Heidenheim Heidenheims SPD fordert: Tempo runter und mehr kontrollieren

Heidenheim / HZ 07.07.2018
In verschiedenen Workshops hat sich die Heidenheimer SPD mit Verkehrsthemen auseinandergesetzt. Hier sieht sie die größten Probleme:

Auch aktuell wird viel diskutiert, sagt SPD-Fraktionschef Rudi Neidlein. Im Kurzinterview spricht er über . . .

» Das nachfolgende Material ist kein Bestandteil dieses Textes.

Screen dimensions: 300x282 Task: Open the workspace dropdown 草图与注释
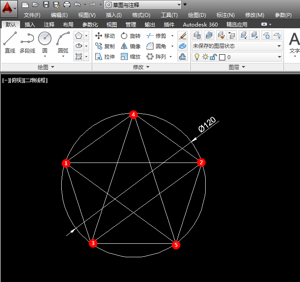(143, 5)

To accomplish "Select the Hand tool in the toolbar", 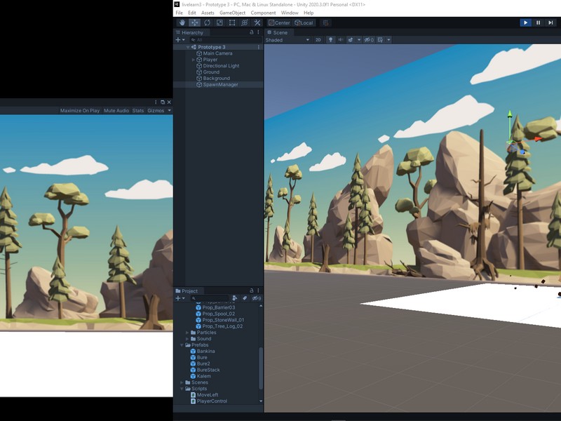I will pyautogui.click(x=182, y=23).
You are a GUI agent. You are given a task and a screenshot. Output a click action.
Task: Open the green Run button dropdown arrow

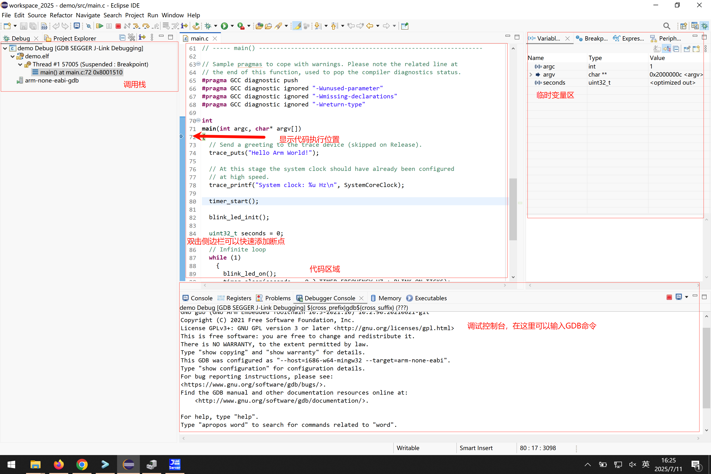(x=232, y=26)
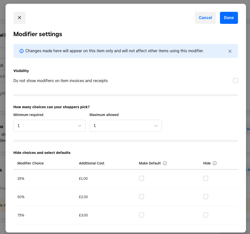Screen dimensions: 250x234
Task: Hide the 75% modifier choice
Action: [x=206, y=215]
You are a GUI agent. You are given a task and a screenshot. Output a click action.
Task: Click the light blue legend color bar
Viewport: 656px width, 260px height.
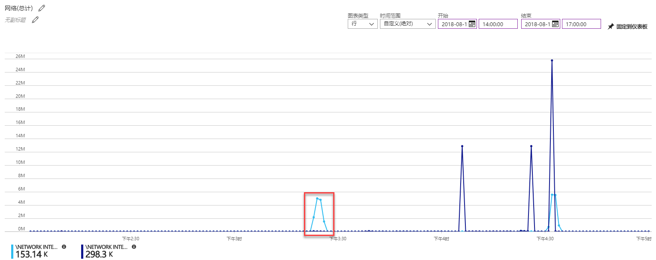(12, 251)
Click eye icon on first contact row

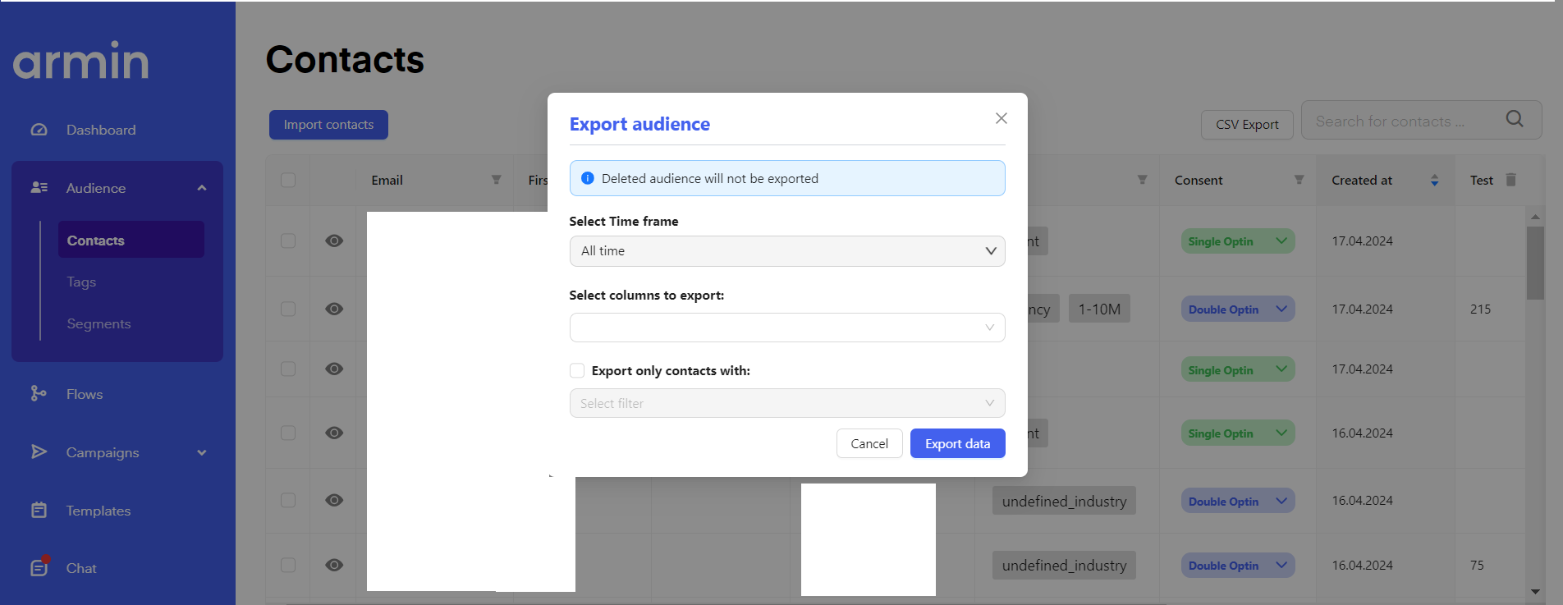pos(334,241)
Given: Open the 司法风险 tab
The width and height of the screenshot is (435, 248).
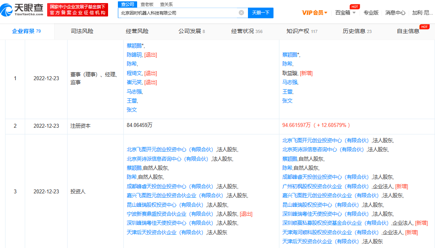Looking at the screenshot, I should (x=82, y=31).
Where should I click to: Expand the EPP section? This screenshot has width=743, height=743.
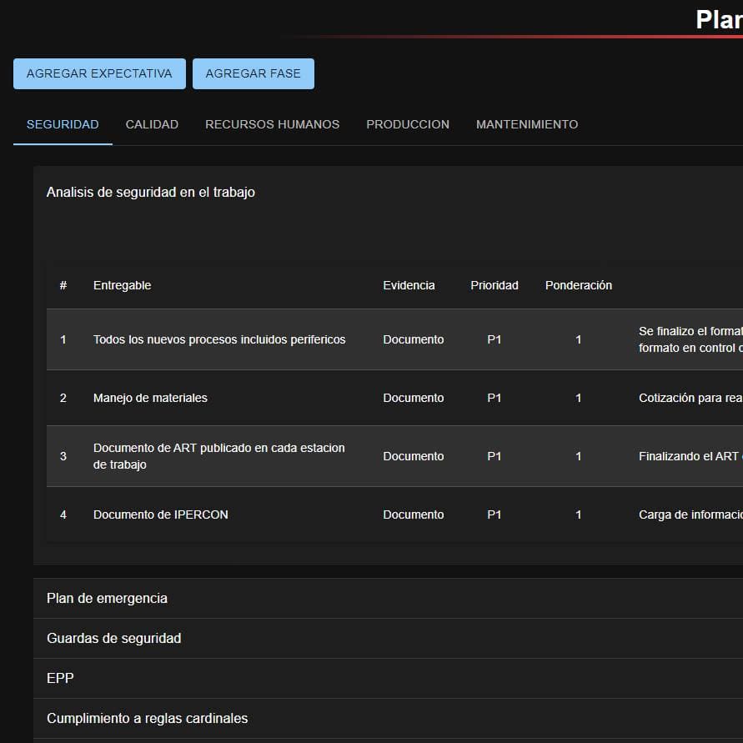(60, 679)
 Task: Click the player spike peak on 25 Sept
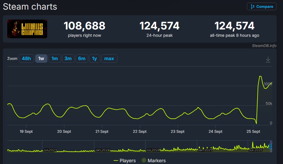(260, 76)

. . . Falschparker/Falschradler:

Neidlein: Fußverkehr wird dort am stärksten eingeschränkt, wo Falschparker Gehwege blockieren oder Radler kreuz und quer auf Gehwegen unterwegs sind. Da kommen gefährliche Situationen zustande, besonders für Rollstuhlfahrer und Eltern mit Kinderwagen. Aus unserer Sicht sind verstärkte Kontrollen die einzige Möglichkeit, dieses Problem in den Griff zu bekommen. Es ganz abzuschalten, wird nicht gelingen. Der, der nie erwischt wurde, lässt es nicht bleiben.

. . . Tempolimits:

An zwei, drei Stellen in der Stadt sollte man über verkehrsberuhigte Zonen nachdenken, und zwar überall dort, wo viele Fußgänger unterwegs sind. Im Moment gibt es eine Debatte bei uns in der SPD um die Bornefeldstraße hinterm Rathaus. Müssten Autos im Schritttempo fahren, wären Fußgänger und Autofahrer gleichberechtigt.

. . . die Hauptstraße:

Der Belag auf der Hauptstraße macht nicht nur Frauen mit feineren Schuhen Probleme. Mittelfristig wird es eine neue Konzeption für die Hauptstraße geben, der Belag wird da sicher auch ein Thema sein.

. . . Querungshilfen:

In der Innenstadt gibt es viele Querungshilfen auf viel befahrenen Straßen, in den Vororten gibt es sicher Verbesserungsbedarf. Wichtig ist, dass die sinnvoll gesetzt werden, nämlich dort, wo die Leute ohnehin jetzt schon über die Straße gehen. Menschen machen nicht gerne Umwege, das gilt auch für Fußgänger.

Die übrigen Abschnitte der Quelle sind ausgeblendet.